If I'm hashing size-constrained similar data (social security numbers, for example) using a hash algorithm with a larger byte size than the data (sha-256, for example), will the hash guarantee the same level of uniqueness as the original data?
views:
241answers:
5If you're using a cryptographic hash like SHA, then the short answer is yes.
You can always create a customized hash that guarantees uniqueness. For data in a known domain (like SSN's), the exercise is relatively simple.
If your target hash value actually has more bits available than what you're hashing, the hash simply maps input values to one of the available output values. This will be a simple linear mapping from input value as a multi-byte integer to the output as a multi-byte integer.
When your target hash value has fewer bits than what's being hashed, then uniqueness cannot ever be guaranteed.
One key feature of a cryptographically secure hash function is that you are safe from collisions beyond reasonable doubt, regardless of the input. This is also valid for input shorter than the output's size, which is the same of a longer message with little entropy. So you can use SHA-2 without worrying about collisions.
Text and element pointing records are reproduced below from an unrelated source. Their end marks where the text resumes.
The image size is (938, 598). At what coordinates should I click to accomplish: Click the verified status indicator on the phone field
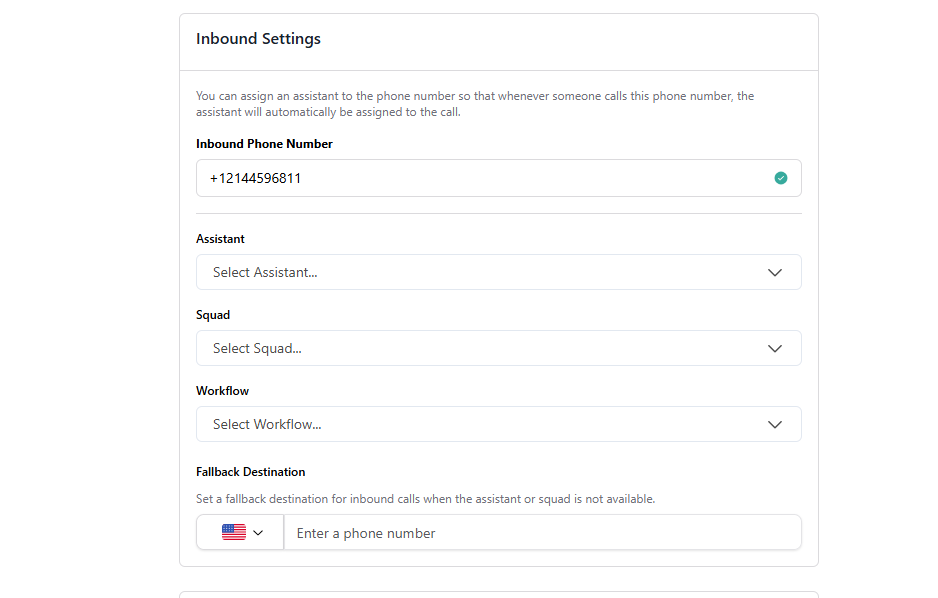coord(781,177)
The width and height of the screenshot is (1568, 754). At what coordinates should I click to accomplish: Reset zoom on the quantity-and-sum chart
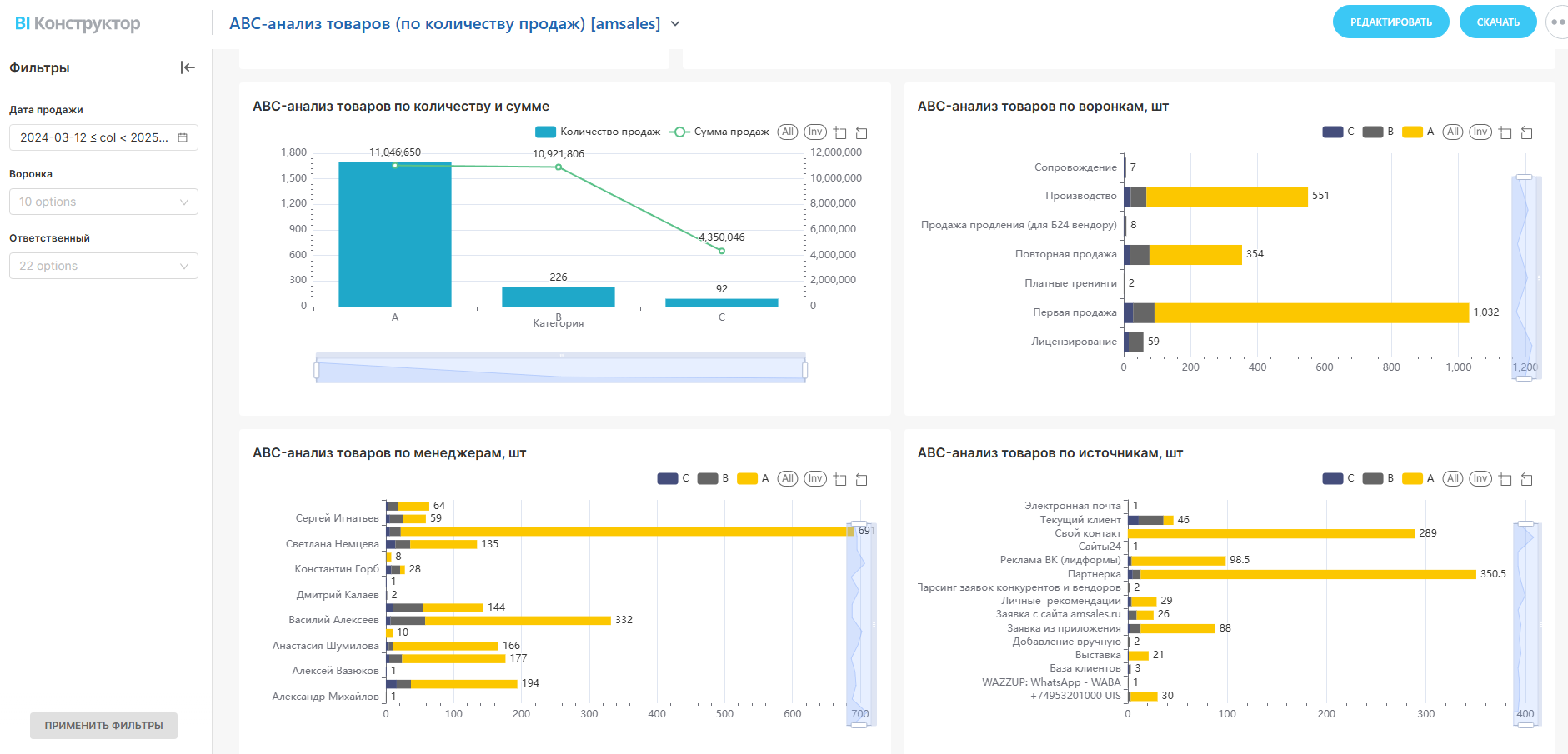tap(861, 132)
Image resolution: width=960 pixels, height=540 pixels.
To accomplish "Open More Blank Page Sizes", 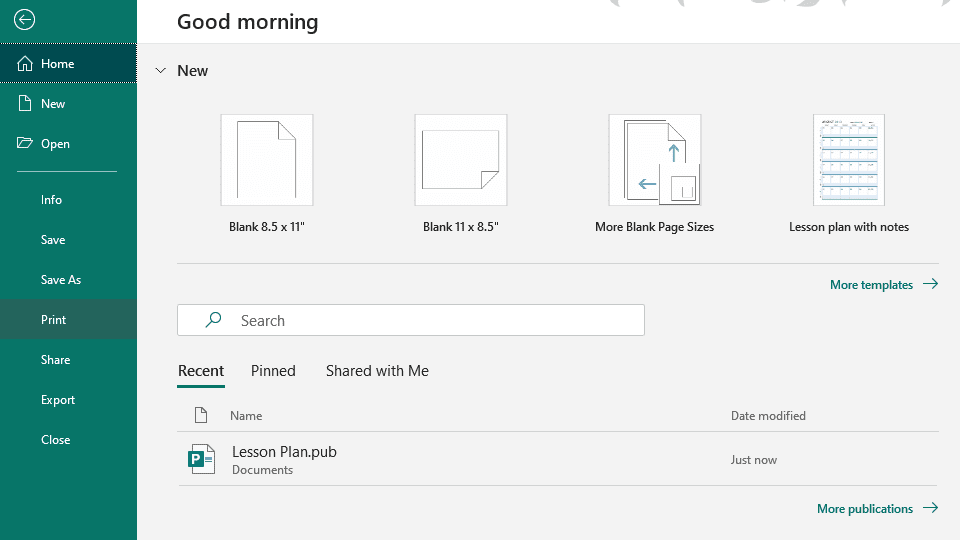I will coord(654,160).
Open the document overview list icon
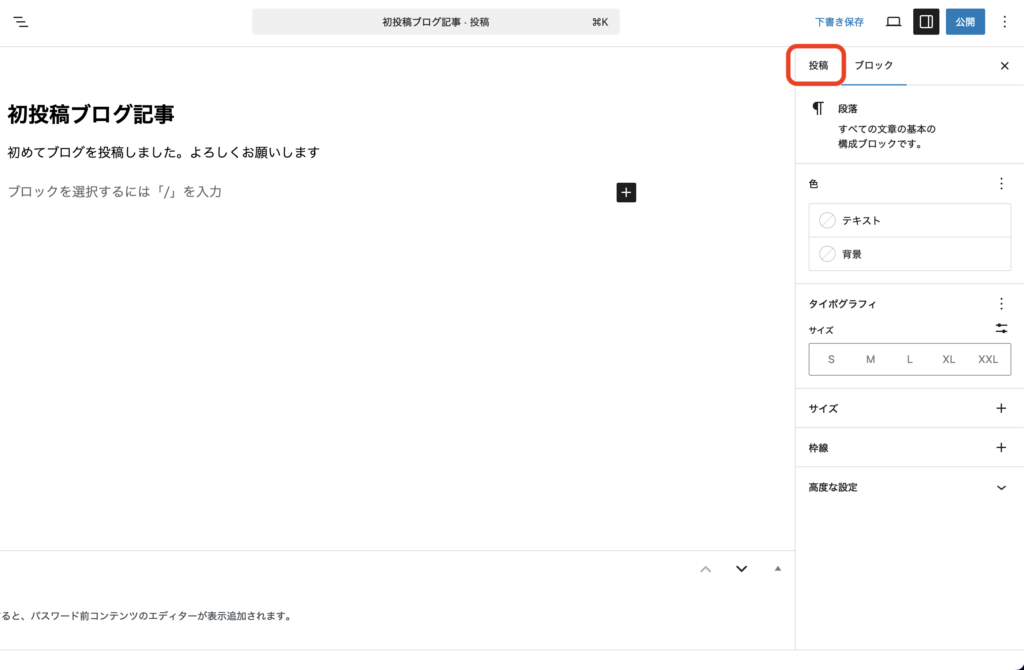Image resolution: width=1024 pixels, height=670 pixels. click(x=21, y=22)
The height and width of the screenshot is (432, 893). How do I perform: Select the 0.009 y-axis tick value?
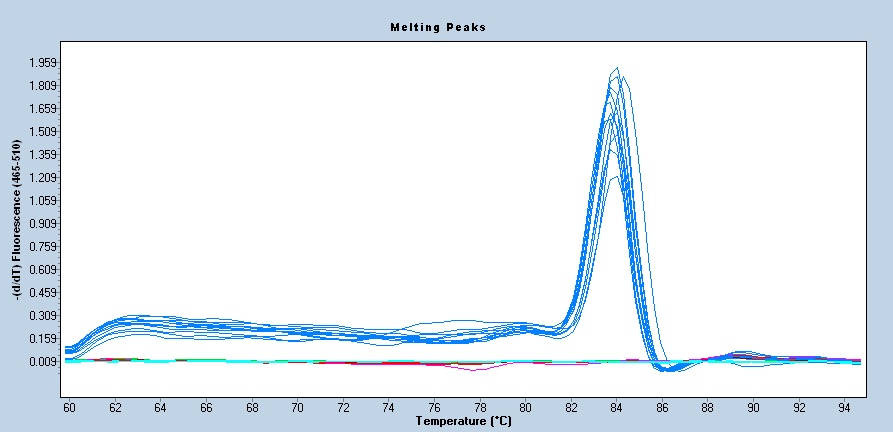click(43, 362)
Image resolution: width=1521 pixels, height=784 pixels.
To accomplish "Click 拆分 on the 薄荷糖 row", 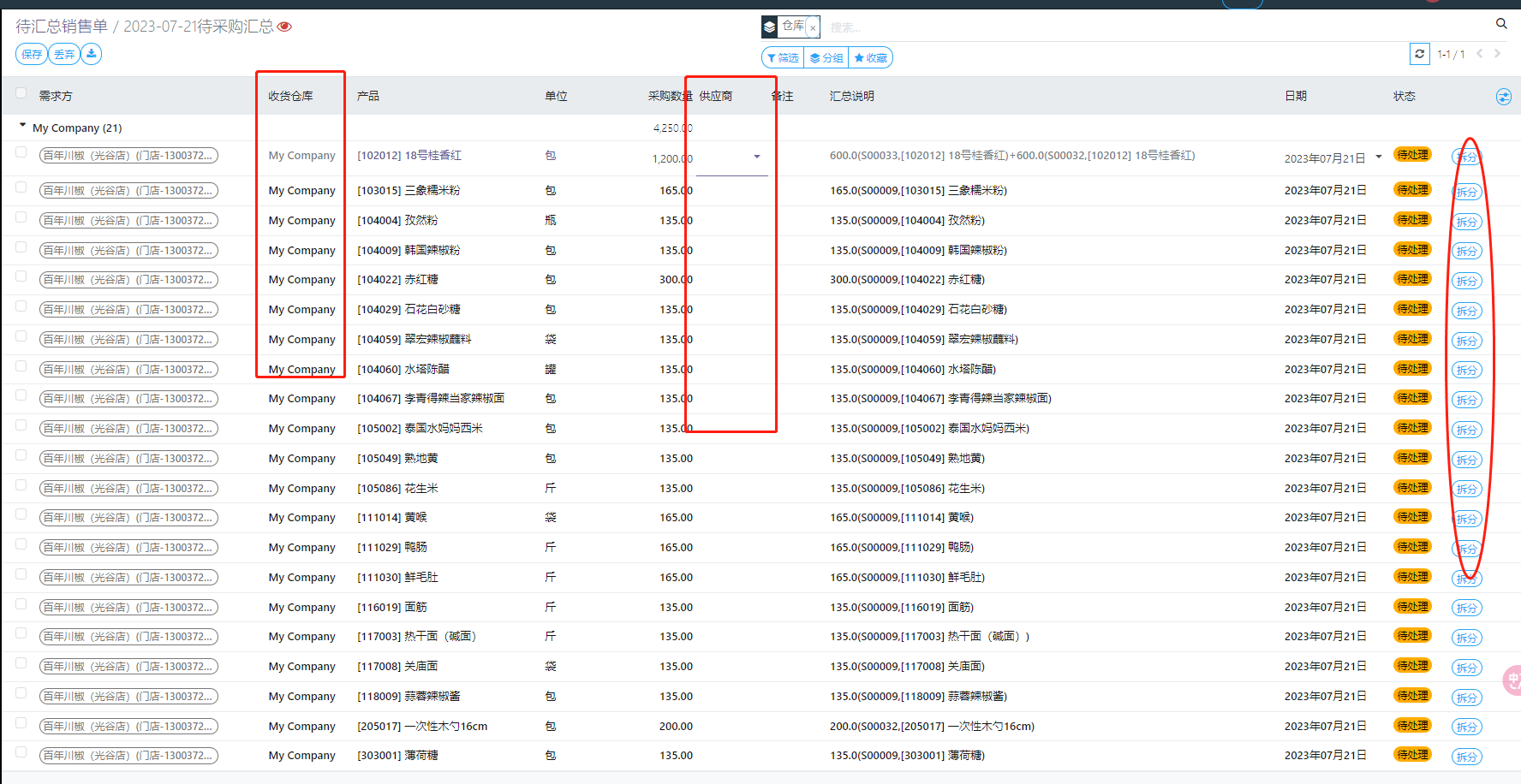I will pos(1466,757).
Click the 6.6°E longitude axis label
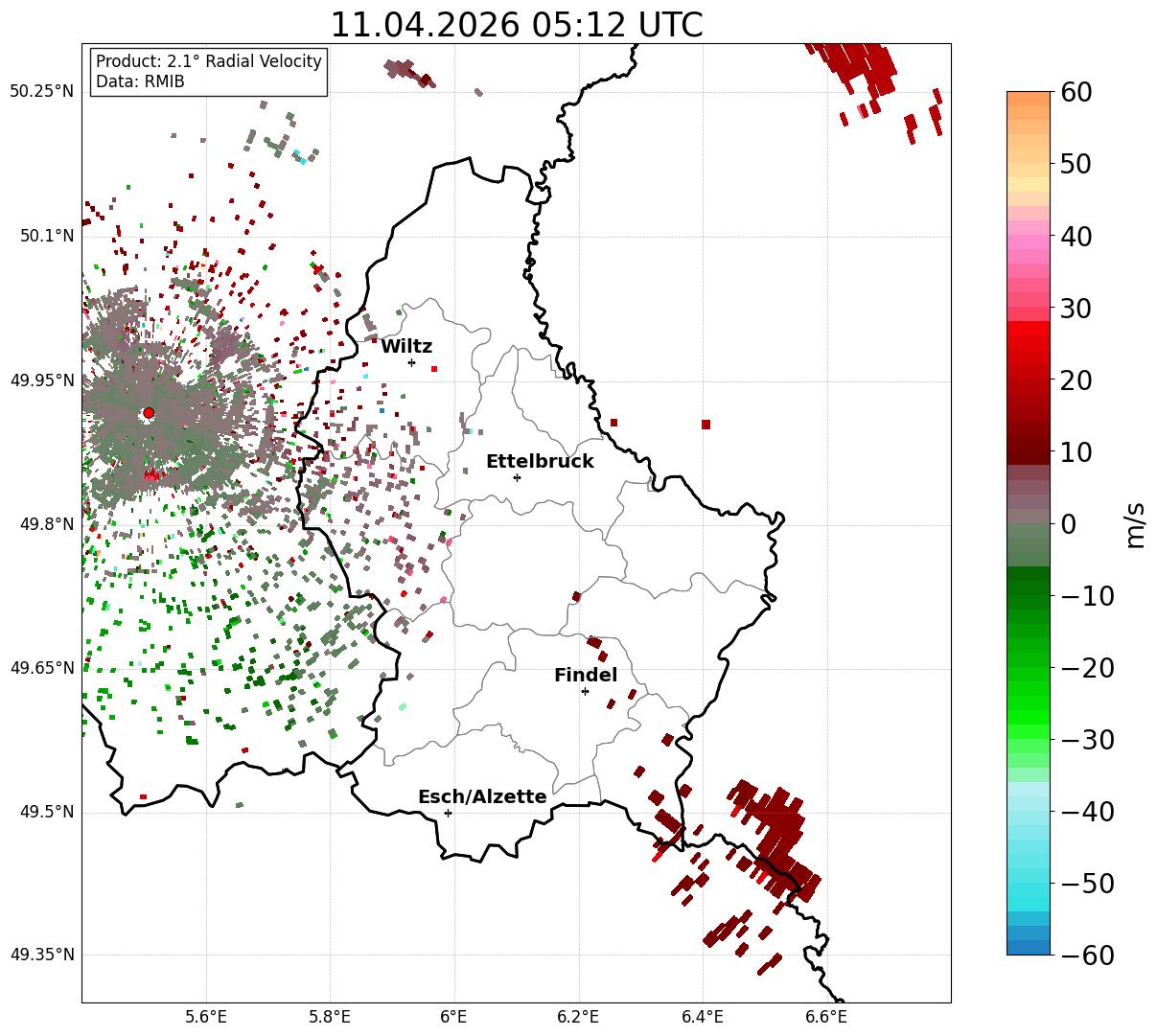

The probability of a hash collision has nothing to do with the size of the input string (except to the extent that it indicates how many inputs you need to keep uniqueness among). It's possible to have a hash collision when you hash 0 and 1 using a perfect hash algorithm, although the possibility is 1/(2^bit-length). Which in the case of SHA-256 is effectively zero.
Hash collisions are a birthday paradox problem. In the case of a 256 bit hash, the probability of a collision among two inputs is purely dependent on the count of inputs and is:
- 1 - (2^256)! / ((2^256^inputcount) * (2^256-inputcount)!) or as others have said -- basically zero for reasonable numbers of inputs.
Others have pointed out that collisions should not be a concern; that is the whole point of cryptographically secure hash functions. I would just like to add the following:
- If your input set is small enough (e.g. data is SSN -- there are less than a billion of them), then the absence of collision is amenable to verification: just test it exhaustively.
- If the input set is too big to be exhaustively scanned, then it is expected that the absence of collision cannot be proven. Good hash functions are expected to act as random oracles, and on a random oracle you cannot prove such a property without trying exhaustively. Being able to prove the absence of collision would suspiciously look like a weakness of the function.